**Work to complete**: Write out every record again, exactly.
(Records provided)
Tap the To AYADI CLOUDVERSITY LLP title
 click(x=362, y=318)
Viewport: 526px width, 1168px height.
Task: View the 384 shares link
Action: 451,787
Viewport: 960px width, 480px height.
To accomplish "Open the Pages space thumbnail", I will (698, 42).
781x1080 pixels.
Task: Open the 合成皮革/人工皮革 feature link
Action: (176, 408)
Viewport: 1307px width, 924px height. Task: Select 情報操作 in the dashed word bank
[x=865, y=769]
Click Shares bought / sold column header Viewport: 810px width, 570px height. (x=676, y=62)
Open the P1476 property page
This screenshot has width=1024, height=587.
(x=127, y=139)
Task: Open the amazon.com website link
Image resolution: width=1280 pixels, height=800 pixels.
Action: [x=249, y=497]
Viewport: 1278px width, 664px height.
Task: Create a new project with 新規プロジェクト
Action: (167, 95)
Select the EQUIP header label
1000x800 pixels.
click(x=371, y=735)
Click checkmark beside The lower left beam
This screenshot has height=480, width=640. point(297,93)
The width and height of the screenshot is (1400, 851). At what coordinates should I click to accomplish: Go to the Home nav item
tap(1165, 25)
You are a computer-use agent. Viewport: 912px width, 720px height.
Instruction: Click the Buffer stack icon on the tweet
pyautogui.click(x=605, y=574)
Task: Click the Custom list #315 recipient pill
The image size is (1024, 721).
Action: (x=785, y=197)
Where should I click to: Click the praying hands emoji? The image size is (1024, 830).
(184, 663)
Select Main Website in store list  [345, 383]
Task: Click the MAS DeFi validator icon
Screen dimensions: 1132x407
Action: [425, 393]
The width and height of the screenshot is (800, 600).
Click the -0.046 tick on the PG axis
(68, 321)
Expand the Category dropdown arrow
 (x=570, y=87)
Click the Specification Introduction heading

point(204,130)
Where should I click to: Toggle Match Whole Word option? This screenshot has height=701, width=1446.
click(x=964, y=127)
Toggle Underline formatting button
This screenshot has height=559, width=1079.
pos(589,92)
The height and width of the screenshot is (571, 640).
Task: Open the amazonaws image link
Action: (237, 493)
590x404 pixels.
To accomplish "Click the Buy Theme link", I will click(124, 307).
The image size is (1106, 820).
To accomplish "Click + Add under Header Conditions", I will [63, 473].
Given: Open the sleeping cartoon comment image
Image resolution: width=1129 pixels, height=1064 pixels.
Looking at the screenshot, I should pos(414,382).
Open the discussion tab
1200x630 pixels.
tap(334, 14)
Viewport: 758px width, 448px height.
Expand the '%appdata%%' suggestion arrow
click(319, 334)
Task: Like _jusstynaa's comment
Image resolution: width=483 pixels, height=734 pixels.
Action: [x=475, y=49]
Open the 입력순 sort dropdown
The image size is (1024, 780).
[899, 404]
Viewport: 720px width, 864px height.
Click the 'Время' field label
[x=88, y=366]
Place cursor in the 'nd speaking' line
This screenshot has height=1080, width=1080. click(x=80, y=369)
(End Records provided)
**Response to this exercise**:
Tap the To AYADI CLOUDVERSITY LLP title
 click(x=362, y=318)
Viewport: 526px width, 1168px height.
Task: View the 384 shares link
Action: 451,787
Viewport: 960px width, 480px height.
To accomplish "Open the Pages space thumbnail", I will (698, 42).
781x1080 pixels.
Task: Open the 合成皮革/人工皮革 feature link
Action: (176, 408)
Viewport: 1307px width, 924px height. Task: Select 情報操作 in the dashed word bank
[x=865, y=769]
Click Shares bought / sold column header Viewport: 810px width, 570px height. (x=676, y=62)
Open the P1476 property page
This screenshot has width=1024, height=587.
(x=127, y=139)
Task: Open the amazon.com website link
Image resolution: width=1280 pixels, height=800 pixels.
Action: [x=249, y=497]
Viewport: 1278px width, 664px height.
Task: Create a new project with 新規プロジェクト
Action: (167, 95)
Select the EQUIP header label
1000x800 pixels.
click(x=371, y=735)
Click checkmark beside The lower left beam
This screenshot has height=480, width=640. point(297,93)
The width and height of the screenshot is (1400, 851). At what coordinates should I click to accomplish: Go to the Home nav item
tap(1165, 25)
You are a computer-use agent. Viewport: 912px width, 720px height.
Instruction: Click the Buffer stack icon on the tweet
pyautogui.click(x=605, y=574)
Task: Click the Custom list #315 recipient pill
The image size is (1024, 721).
Action: (x=785, y=197)
Where should I click to: Click the praying hands emoji? The image size is (1024, 830).
(184, 663)
Select Main Website in store list  [345, 383]
Task: Click the MAS DeFi validator icon
Screen dimensions: 1132x407
Action: [425, 393]
The width and height of the screenshot is (800, 600).
Click the -0.046 tick on the PG axis
(68, 321)
Expand the Category dropdown arrow
 (x=570, y=87)
Click the Specification Introduction heading

point(204,130)
Where should I click to: Toggle Match Whole Word option? This screenshot has height=701, width=1446.
click(x=964, y=127)
Toggle Underline formatting button
This screenshot has height=559, width=1079.
pos(589,92)
The height and width of the screenshot is (571, 640).
Task: Open the amazonaws image link
Action: (237, 493)
590x404 pixels.
To accomplish "Click the Buy Theme link", I will click(124, 307).
The image size is (1106, 820).
To accomplish "Click + Add under Header Conditions", I will [63, 473].
Given: Open the sleeping cartoon comment image
Image resolution: width=1129 pixels, height=1064 pixels.
Looking at the screenshot, I should pos(414,382).
Open the discussion tab
1200x630 pixels.
tap(334, 14)
Viewport: 758px width, 448px height.
Expand the '%appdata%%' suggestion arrow
click(319, 334)
Task: Like _jusstynaa's comment
Image resolution: width=483 pixels, height=734 pixels.
Action: [x=475, y=49]
Open the 입력순 sort dropdown
The image size is (1024, 780).
[899, 404]
Viewport: 720px width, 864px height.
Click the 'Время' field label
[x=88, y=366]
Place cursor in the 'nd speaking' line
This screenshot has height=1080, width=1080. click(x=80, y=369)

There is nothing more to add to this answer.